WORK INSTRUCTION A. In the chicken gnocchi soup recipe, how long should the onion, celery, and carrots be sautéed?
WORK INSTRUCTION B. Pick up the chicken gnocchi soup recipe after its final sentence and continue writing it.

I first made this soup when trying to recreate my daughter's favorite Olive Garden dish during lockdown. What started as a restaurant copycat has become our Sunday tradition when temperatures drop below 60 degrees!
Ingredients
- Shredded chicken provides protein and substance. Rotisserie chicken works perfectly to save time
- Olive oil for sautéing creates the flavor foundation. Use a good quality extra virgin for best results
- Onion celery and carrots form the classic mirepoix that gives depth to any good soup
- Chicken broth serves as the savory base. Homemade is best but low sodium store bought works well
- Half and half creates the signature creamy texture without being too heavy like cream
- Packaged gnocchi offers the perfect pillowy texture. Look for potato gnocchi in the pasta aisle
- Fresh spinach adds color nutrition and a slight earthiness that balances the richness
- Seasonings like salt pepper and thyme enhance the flavors without overpowering the dish
Step-by-Step Instructions
- Build the Flavor Base
- Heat olive oil in a large pot over medium heat until shimmering but not smoking. Add diced onion celery and carrots and sauté for 5 to 7 minutes until vegetables begin to soften. This creates the aromatic foundation that will flavor the entire soup. Stir occasionally to prevent browning.

(Collected data entries)

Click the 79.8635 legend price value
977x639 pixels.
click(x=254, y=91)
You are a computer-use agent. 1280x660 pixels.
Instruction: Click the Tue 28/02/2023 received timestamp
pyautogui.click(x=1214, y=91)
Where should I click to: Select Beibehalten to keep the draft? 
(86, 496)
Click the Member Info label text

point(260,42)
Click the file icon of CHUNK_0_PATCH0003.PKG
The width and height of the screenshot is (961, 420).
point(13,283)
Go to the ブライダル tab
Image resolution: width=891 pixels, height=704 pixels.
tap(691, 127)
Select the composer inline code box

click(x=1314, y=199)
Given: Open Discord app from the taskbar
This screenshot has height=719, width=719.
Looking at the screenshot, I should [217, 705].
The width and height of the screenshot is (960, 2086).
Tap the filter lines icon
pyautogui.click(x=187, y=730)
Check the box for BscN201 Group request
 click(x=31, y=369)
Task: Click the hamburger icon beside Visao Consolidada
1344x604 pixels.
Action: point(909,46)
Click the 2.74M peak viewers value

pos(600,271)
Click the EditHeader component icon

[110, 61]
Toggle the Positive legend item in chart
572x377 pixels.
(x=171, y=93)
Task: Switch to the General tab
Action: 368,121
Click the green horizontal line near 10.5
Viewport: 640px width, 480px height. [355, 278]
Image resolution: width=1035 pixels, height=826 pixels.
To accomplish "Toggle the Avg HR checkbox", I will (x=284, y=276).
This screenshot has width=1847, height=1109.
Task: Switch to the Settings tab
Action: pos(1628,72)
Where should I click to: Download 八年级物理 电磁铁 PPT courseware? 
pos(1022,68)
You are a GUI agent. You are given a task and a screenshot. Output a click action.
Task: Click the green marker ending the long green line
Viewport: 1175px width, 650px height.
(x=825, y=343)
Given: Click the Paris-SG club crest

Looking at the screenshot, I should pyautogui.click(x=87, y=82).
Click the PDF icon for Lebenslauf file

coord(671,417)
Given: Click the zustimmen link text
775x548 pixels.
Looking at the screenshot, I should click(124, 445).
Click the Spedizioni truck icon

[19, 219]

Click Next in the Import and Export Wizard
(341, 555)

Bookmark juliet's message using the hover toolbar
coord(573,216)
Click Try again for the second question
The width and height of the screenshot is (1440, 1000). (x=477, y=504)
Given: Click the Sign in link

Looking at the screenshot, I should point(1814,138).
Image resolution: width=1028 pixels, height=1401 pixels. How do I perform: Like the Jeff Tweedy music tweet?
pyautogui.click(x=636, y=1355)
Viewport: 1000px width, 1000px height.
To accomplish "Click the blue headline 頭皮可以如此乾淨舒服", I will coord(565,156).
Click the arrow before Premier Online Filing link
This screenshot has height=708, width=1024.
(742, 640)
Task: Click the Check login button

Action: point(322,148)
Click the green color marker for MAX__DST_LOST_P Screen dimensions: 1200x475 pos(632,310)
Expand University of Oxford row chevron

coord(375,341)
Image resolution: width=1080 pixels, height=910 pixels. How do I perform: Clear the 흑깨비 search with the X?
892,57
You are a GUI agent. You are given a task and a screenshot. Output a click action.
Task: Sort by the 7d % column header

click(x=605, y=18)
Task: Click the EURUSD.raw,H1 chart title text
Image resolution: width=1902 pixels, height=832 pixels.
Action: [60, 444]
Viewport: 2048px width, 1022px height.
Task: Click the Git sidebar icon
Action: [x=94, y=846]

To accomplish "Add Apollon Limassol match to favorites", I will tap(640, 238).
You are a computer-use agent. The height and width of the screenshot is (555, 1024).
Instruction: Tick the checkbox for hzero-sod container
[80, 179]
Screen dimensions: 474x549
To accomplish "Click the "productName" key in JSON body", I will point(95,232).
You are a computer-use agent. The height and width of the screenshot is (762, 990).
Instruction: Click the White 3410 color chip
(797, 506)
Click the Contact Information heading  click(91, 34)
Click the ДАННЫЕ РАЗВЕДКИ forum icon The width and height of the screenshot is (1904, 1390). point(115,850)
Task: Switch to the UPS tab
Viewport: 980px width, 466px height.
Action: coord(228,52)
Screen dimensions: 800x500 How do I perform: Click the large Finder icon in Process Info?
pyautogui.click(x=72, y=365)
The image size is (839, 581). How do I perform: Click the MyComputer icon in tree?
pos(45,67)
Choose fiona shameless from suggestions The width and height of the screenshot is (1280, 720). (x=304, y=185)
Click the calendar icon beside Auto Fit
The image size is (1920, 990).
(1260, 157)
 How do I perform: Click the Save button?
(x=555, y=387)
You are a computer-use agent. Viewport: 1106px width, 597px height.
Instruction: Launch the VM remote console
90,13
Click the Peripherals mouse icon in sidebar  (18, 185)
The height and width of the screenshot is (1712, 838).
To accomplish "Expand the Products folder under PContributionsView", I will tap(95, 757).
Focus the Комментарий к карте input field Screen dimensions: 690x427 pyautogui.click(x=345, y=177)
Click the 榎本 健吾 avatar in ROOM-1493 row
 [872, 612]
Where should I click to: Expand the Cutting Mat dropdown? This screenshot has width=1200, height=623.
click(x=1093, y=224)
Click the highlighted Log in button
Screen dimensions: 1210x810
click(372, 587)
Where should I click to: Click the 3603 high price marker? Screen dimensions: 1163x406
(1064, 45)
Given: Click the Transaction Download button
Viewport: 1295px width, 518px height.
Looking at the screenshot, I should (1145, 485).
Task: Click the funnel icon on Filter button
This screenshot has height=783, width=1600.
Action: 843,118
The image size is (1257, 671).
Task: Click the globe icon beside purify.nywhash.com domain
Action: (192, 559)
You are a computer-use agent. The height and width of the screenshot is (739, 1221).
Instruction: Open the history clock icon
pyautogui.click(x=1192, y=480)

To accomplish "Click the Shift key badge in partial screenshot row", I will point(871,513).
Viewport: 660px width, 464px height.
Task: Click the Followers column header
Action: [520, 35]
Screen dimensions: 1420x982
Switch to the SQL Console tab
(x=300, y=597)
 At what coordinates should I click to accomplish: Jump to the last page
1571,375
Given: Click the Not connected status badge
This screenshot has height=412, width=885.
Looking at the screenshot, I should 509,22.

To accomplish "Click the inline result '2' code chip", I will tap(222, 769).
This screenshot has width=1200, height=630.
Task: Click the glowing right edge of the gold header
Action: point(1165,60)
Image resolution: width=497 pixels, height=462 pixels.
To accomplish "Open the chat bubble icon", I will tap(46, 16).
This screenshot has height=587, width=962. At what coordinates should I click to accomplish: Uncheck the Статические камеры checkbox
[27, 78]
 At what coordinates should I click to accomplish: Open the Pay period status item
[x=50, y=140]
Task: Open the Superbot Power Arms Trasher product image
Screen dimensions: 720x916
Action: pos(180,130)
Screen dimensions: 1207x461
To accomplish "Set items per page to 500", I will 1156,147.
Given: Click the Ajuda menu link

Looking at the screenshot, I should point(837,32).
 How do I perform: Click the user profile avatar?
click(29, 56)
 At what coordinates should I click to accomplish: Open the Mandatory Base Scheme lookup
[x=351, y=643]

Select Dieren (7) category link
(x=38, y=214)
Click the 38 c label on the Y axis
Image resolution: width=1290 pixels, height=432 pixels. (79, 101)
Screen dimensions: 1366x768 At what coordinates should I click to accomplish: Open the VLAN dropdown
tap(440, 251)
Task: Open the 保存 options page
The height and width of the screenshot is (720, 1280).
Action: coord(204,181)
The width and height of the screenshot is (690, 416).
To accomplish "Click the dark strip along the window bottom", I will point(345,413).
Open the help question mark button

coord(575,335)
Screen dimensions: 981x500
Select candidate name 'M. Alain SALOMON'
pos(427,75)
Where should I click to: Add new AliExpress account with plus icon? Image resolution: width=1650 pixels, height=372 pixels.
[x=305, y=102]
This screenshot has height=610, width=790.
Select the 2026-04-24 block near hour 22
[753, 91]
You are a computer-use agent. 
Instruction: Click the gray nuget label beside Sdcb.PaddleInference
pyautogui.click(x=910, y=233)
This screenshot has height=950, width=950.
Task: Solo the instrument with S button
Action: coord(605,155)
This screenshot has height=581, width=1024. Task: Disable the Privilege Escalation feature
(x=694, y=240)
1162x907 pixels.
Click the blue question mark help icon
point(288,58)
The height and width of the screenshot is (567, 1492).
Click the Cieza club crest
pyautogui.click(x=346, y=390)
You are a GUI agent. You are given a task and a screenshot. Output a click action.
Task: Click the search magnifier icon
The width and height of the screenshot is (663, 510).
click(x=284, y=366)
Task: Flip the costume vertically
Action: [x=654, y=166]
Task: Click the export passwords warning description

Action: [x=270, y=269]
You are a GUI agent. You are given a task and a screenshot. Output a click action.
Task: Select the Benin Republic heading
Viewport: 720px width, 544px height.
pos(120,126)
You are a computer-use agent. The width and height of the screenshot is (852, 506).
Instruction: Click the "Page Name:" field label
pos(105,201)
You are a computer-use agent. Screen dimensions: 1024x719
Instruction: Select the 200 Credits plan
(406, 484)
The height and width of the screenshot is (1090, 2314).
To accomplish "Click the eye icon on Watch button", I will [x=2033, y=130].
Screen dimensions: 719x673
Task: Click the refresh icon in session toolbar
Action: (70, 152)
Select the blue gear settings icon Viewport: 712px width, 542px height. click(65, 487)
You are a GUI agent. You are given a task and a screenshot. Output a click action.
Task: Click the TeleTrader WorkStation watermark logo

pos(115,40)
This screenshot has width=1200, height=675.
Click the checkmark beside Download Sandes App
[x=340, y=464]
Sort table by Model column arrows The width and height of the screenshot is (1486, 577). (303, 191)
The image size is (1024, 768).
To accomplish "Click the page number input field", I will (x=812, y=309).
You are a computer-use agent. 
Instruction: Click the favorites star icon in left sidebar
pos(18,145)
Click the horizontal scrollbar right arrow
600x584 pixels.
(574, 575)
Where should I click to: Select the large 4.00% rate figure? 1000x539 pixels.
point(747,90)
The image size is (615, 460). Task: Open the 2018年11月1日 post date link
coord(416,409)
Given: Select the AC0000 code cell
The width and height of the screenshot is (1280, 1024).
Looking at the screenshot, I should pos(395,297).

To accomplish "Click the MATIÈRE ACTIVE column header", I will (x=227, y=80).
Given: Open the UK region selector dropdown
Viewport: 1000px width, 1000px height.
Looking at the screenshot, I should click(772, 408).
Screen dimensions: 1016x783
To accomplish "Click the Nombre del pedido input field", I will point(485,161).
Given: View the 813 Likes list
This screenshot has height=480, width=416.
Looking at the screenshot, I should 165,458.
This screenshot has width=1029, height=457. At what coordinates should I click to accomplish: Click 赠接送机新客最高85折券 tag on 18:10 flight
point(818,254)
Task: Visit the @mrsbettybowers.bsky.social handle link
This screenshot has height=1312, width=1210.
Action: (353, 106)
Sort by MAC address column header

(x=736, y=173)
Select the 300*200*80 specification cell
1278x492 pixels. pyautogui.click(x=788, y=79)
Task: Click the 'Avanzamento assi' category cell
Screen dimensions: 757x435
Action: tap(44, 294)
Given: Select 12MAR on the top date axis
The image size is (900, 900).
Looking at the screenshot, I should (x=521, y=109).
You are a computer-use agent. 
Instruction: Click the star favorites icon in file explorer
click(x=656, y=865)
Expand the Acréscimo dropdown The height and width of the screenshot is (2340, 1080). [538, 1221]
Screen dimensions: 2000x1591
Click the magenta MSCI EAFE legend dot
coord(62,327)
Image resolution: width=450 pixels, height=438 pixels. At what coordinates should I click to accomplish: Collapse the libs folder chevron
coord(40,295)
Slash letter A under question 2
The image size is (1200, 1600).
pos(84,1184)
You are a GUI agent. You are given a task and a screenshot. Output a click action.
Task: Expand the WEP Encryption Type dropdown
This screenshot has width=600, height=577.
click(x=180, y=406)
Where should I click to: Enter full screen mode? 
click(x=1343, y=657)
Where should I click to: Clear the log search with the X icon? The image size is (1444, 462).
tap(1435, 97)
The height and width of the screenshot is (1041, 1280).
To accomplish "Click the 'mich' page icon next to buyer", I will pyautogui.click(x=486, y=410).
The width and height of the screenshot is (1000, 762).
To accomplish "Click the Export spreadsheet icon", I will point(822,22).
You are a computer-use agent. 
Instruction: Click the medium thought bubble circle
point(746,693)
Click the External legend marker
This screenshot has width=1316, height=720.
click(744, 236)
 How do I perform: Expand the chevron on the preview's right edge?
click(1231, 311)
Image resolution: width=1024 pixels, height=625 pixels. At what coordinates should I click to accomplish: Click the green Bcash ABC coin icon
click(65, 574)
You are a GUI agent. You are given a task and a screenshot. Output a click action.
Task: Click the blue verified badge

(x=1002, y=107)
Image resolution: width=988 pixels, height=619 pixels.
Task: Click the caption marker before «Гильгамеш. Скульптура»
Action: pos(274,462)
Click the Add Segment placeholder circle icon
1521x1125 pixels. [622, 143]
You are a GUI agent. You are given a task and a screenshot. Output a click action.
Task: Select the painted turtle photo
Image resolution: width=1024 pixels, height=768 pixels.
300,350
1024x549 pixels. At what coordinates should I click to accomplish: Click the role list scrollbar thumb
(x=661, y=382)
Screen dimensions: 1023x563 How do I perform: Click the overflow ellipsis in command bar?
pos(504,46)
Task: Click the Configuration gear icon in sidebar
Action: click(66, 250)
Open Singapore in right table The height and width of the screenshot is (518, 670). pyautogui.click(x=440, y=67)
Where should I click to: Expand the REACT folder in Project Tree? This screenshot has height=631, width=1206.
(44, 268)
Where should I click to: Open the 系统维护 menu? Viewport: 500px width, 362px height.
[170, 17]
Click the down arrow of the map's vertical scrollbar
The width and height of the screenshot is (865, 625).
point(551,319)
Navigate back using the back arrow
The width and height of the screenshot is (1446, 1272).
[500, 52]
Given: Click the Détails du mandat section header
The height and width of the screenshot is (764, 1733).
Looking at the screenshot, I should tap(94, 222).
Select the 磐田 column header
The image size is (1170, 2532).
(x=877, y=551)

ANSWER SPACE A. 5 to 7 minutes, until the vegetables begin to soften.

ANSWER SPACE B.
- Develop the Broth
- Add minced garlic and cook for 30 seconds until fragrant. Pour in chicken broth and add shredded chicken plus dried thyme. Bring to a gentle simmer and cook for 10 minutes to allow flavors to meld together. The broth should reduce slightly and become more flavorful.
- Cook the Gnocchi
- Add the packaged gnocchi directly to the simmering broth and cook until they float to the surface about 3 to 4 minutes. This indicates they are perfectly tender. The starch from the gnocchi will also help thicken the soup slightly.
- Finish with Creaminess
- Reduce heat to low and slowly stir in the half and half. Add fresh spinach and gently simmer until spinach wilts about 2 minutes. Season with salt and pepper to taste. Never boil the soup after adding dairy to prevent curdling.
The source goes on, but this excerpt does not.